TASK INSTRUCTIONS: Revise the entries from the line containing "Click the ¥17,800 expected purchase price" through the line containing "Select row 4 header" by putting "estimated purchase price" in place of "expected purchase price" and changing nothing else. Give back only those lines.

GIVEN DATA:
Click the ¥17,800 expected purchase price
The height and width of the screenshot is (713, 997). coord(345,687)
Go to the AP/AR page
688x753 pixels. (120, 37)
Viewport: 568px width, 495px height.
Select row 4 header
==
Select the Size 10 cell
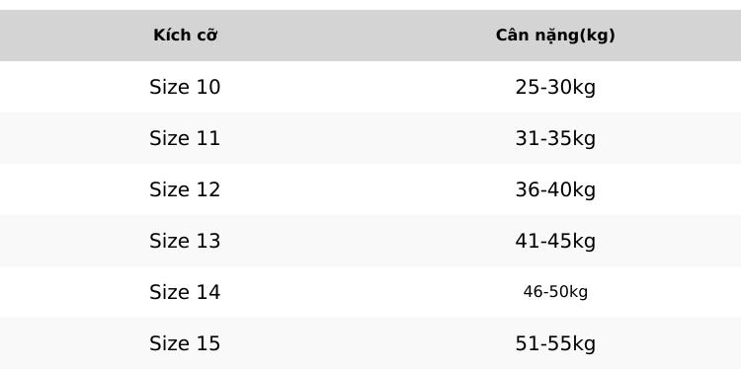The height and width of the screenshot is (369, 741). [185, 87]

FINAL RESULT:
Click the ¥17,800 estimated purchase price
The height and width of the screenshot is (713, 997). coord(345,687)
Go to the AP/AR page
688x753 pixels. (120, 37)
Viewport: 568px width, 495px height.
Select row 4 header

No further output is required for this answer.